WHAT YOU WILL DO:
- a) Rewrite the stretch of the toy-fad history that begins at "Postwar affluence obviously" and ends after "early 1970s. (47)", substituting "toy outlays" for "toy spending".
- b) Pick up the history of commercial children's toy fads after its last sentence and keep writing it.

PAGE EXTRACT:
↓↓↓
Despite the multinational appeal of these commercialized children's fads, Americans were by far the most successful in exploiting them. This success may have been because of the close association of the American toy industry with novelty manufacturing as it emerged in the decade after 1900. Novelty makers understood that their products had to be updated continuously to fetch a premium price created by artificial demand. Dependence upon a news event or spontaneous "craze" to launch a commercial fad was problematic because of their unpredictability. More certain demand could be created by licensing popular cartoon and movie characters to be made into dolls and toys. Although this marketing strategy had roots in the use of early comic strip figures as novelty toys (from 1900-1930), it was only with Disney's cartoon characters that the linkage between and media and plaything created major commercially-driven fads. (42) To subsidize his cartoons, Walt Disney licensed the making of Mickey Mouse dolls in 1930 and, by the mid-1930s, promoted licensing and merchandising across the U.S. and Europe. (43) The advent of the feature length cartoon with Snow White and the Seven Dwarfs (1938) launched a new kind of marketing--licensing and promoting the characters in the film to anticipate and coincide with the release of the movie, leading to the synergistic interaction of film and product that is practiced on a global scale today. Only in the 1970s would this pattern become permanent with rising family income and the fully development of TV and child-directed advertising. (44)

Japan alone imitated these American innovations. Unlike the British and German toy industry which stuck to adult ideas of toys (especially as miniatures of adult things), Japanese makers adapted to an emerging children's commercial popular culture during the 1920s. Paralleling a trend already well-established in the U.S., Japanese toymakers and the popular media cross-marketed their products. For example The Adventures of Sei-chan, a popular comic book, led to toy spin-offs in 1924 such as Sei-chan playing cards and hats. In 1926, popular comic books were the inspiration for wind-up dolls such as the walking Nonkina Tosan (easygoing dad). This trend accelerated in the 1930s, with the best example being the appearance of the first installment of the comic series Norakuro (literally "stray black") about the adventures of a homeless black boy (resembling a cat) named Chaplin who eventually joins the army and racks up a series of exploits. Serialized in the magazine Shonen kurabu (Youth club), the series ran until 1936. The complete series then became a best seller in book form. This media popularity propelled Norakuro into the form of various toys, including Norakuro masks, a Norakuro harmonica, and a variety of school accessories such as pens, pencils, lunch boxes, hats, book bags, and more. The success of Norakuro also gave rise to other boy action heroes in the late 1930s, in part a reflection of the increasing militarization of Japanese society at the time. (45) In any case, the Japanese embraced the critical changes: toys based on commercial fantasy narratives divorced from the memories and expectations of adults.

Postwar affluence obviously helped to tip children's culture in the direction of the "fast capitalism" of the commercial fad. Between 1950 and 1970, Americans increased toy spending on their children from $143 to $252 (in constant money). (46) We find a similar change in Japan, where spending on toys went from 49,150,000 yen in 1966 to 206,279,000 yen in 1974, a dramatic increase even considering the relatively high inflation rates of the early 1970s. (47)
↑↑↑
DATASET EXCERPTS:
↓↓↓
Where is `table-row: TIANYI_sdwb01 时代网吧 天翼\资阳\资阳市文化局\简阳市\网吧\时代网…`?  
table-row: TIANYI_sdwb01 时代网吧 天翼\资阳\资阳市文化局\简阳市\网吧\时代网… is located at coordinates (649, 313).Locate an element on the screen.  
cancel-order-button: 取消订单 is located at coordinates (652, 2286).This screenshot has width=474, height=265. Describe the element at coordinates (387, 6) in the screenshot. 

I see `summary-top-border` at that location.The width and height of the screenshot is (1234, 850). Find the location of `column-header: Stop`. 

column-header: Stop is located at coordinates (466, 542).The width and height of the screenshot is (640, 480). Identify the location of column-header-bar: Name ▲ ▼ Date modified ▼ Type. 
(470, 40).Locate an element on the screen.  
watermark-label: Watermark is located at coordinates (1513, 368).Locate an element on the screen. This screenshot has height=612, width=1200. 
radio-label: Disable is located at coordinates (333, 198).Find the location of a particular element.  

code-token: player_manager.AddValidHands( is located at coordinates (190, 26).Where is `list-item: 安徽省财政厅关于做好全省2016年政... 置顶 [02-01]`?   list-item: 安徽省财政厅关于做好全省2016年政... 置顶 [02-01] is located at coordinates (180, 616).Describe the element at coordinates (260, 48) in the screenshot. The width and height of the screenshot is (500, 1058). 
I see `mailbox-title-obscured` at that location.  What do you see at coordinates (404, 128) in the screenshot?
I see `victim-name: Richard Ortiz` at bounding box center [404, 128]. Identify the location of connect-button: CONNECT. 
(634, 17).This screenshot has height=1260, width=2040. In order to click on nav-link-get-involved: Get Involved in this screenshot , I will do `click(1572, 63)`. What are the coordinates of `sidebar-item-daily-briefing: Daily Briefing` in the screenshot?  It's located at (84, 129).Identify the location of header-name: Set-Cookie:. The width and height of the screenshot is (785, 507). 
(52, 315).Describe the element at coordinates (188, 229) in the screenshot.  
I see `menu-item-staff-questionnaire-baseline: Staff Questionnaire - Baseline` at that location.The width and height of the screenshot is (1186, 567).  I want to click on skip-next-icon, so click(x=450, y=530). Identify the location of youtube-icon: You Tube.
↑↑↑
WRITTEN ANSWERS:
- a)
Postwar affluence obviously helped to tip children's culture in the direction of the "fast capitalism" of the commercial fad. Between 1950 and 1970, Americans increased toy outlays on their children from $143 to $252 (in constant money). (46) We find a similar change in Japan, where spending on toys went from 49,150,000 yen in 1966 to 206,279,000 yen in 1974, a dramatic increase even considering the relatively high inflation rates of the early 1970s. (47)

- b)
The more important change, however, is the shift in the pattern of gift-giving to children. In the late nineteenth century, it became the norm for adults to gift children seasonally (Christmas especially) and for rites of passage (birthdays, vacations, and the like). Christmas giving to children had become a central rite of the season since the 1880s when toy and novelty makers successfully tapped the ethic of free and unconditional spending on children that was so effectively symbolized by Santa Claus. Beginning in the 1880s and culminating about 1910, sturdy and special playthings marked growing up stages (generic dolls' houses and electric trains as well as name brand Flexible Flyer sleds and Daisy Air Rifles, e.g.). (48)

The playthings industry, however, had continuously chaffed under the constraints of intermittent spending on children. Manufacturers and retailers cheered when crazes had occasionally sparked off-season toy buying (teddy bears, Mickey Mouse dolls, e.g.), and, during the Depression, even makers of the coming-of-age toy (like the complete electric train set or doll's house) opted for cheaper fad products (Daisy's Buck Rogers' pistols and Lionel's Mickey Mouse handcar in the mid 1930s). While these trends were resisted by educators (who wanted playthings to serve educational/developmental purposes), the fad culture gradually was superimposed on a festival/transitions culture and led to the "anytime" gift. (49)

The shift from the seasonal/rite-of-passage to "anytime" gift was certainly complex: As we have seen, since the mid-1950s (especially with the Mickey Mouse Club) direct and daily advertising to children extended sales beyond the fourth (or holiday) quarter and promoted fads that broke with "traditional" rites gifts (like the "revolutionary new look" to dolls in the Barbie doll of 1959). The novelty item was transformed with the shift to the "line" of toys or figures that made it possible to extend a fad over months of purchases. By the late 1960s, American manufacturers formed alliances with makers of children's movies, TV cartoons, comic books and even greeting cards. Beginning in the late 1960s the childhood "fad" culture ceased having the kind of generational cross-overs of earlier novelties (replacing, for example, a fad like the Hoola hoop of 1957 with horror comics and toys that intentionally annoyed adults) and "classic" pass-down and rite-of-passage gifts like electric trains lost their appeal and were replaced by play objects taken from child-focused media. This process accelerated sharply in the 1980s (sparked by the merchandising bonanza of the "Star Wars" trilogy of 1977-1983). An important sign of this change is the fact that about 60% of toys sold in the US by 1987 were based on licensed characters compared to roughly 10% in 1980. Key to this pattern were changes in TV programming, especially the advent of toy-based cartoon shows (like He-Man and Masters of the Universe and Jem) that simultaneously entertained children and promoted a line of toys drawn directly from characters and plot. (50) Toy companies got a full half-hour's worth of advertising time with these programs. Equally important, these programs helped toy makers to manage fads. The TV show gave children a set of fantasy situations and personalities upon which to model play. Even more, that play could be orchestrated through the careful exposure of the story line and the addition of new figures as the story evolved. By the mid-80s this marketing formula had been perfected. (51)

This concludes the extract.